チョコレートフォンデュ*
(大学生同棲)
大好きだと囁く声は
甘過ぎて…
湯煎したチョコレートを可愛い恋人に差し出せば、キラキラと瞳が輝いて。
「ゾロ、お菓子作んのも上手なんだなっ」
なんて、幸せそうな大切な人に、ただ溶かしただけの甘い個体を、差し出して。
「チョコレートフォンデュしよう!」
となんて思い付いたように呟いて。ふわふわとエプロンを揺らしながら駆け寄ってきた恋人を抱き留めて、白い額にキスすれば。大きなお鍋にたっぷりと詰められた板チョコが窮屈げに俺を見上げた。
「ここに、お水とお砂糖入れて、煮ればいいんだろ?」
なんて、にこにこ笑うルフィが愛しくて。俺は困って、熱い熱い溜め息を吐いた。
いくら、菓子作りの経験がないと言ったって、常識として「湯煎」ぐらいは俺だって知っている。
「チョコレートフォンデュ、俺も手伝おうか?」
それでも、この満面の笑みに文句なんて言えなくて。俺は鍋ごと、愛しい人を抱き締めた。

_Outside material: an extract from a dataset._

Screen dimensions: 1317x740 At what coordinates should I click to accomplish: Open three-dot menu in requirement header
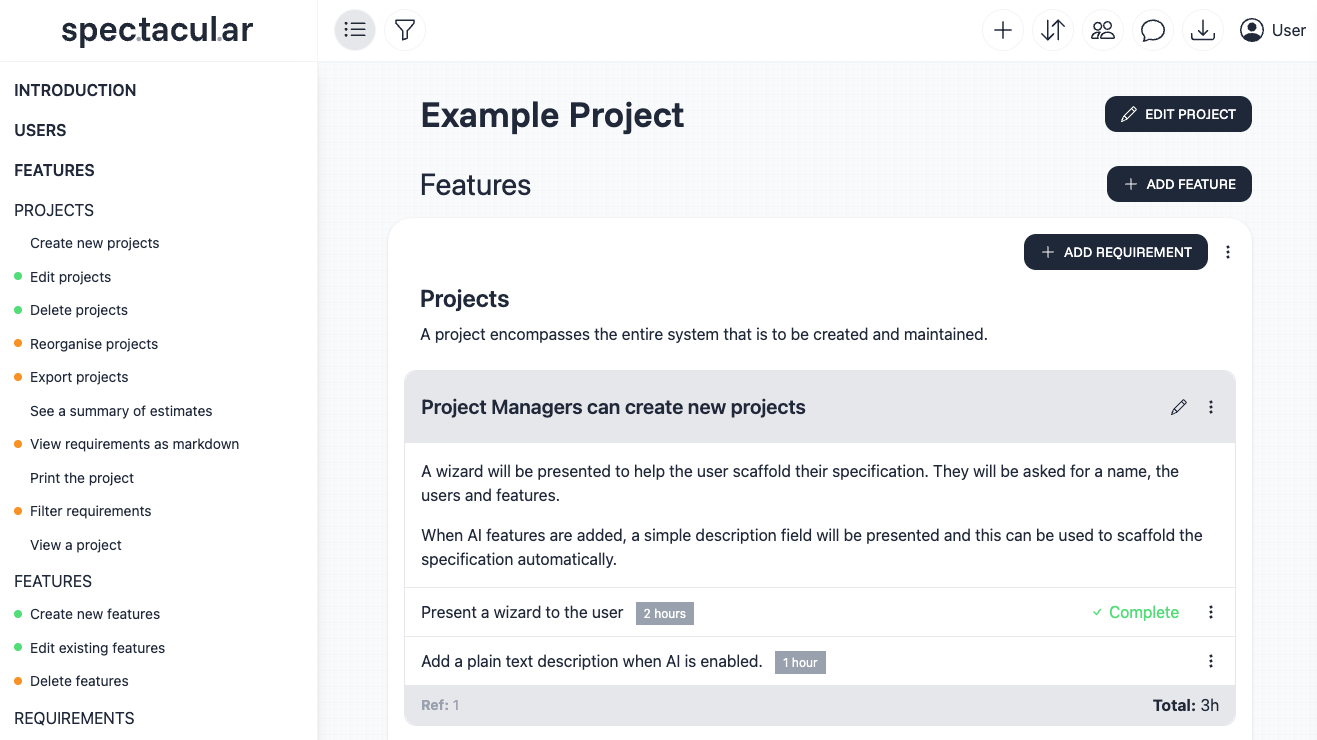pyautogui.click(x=1211, y=407)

とろりと溶けたチョコレートに、細い指が伸びて。ペロリとそれを舐める唇が妙に赤く感じて。
「丁度いい感じだ!」
結局、俺が溶かしたチョコレートを見、ふわりと頬を染めて囁いたと思えば、小さな身体がひらりと椅子から降りて。冷蔵庫からガラスのフルーツボウルを取り出せば、
「おれと、ゾロ。」
とニッと笑った悪戯っぽい瞳と、真っ赤なイチゴに並んだ、みずみずしいキウイが俺の瞳に映った。
「ハッピー、バレンタイン!ゾロ!」
爪楊枝に刺さったキウイが、既に固まり始めたチョコレートを纏えば、
こんなの、俺には、甘過ぎる!
そう、笑って
甘い唇で
囁いた。
それでも、君の甘ったるさが愛おしい。
2013/02/14
/貴方の愛を焦がして、溶かせば。ほら、スイート・ビターなチョコレートフォンデュ!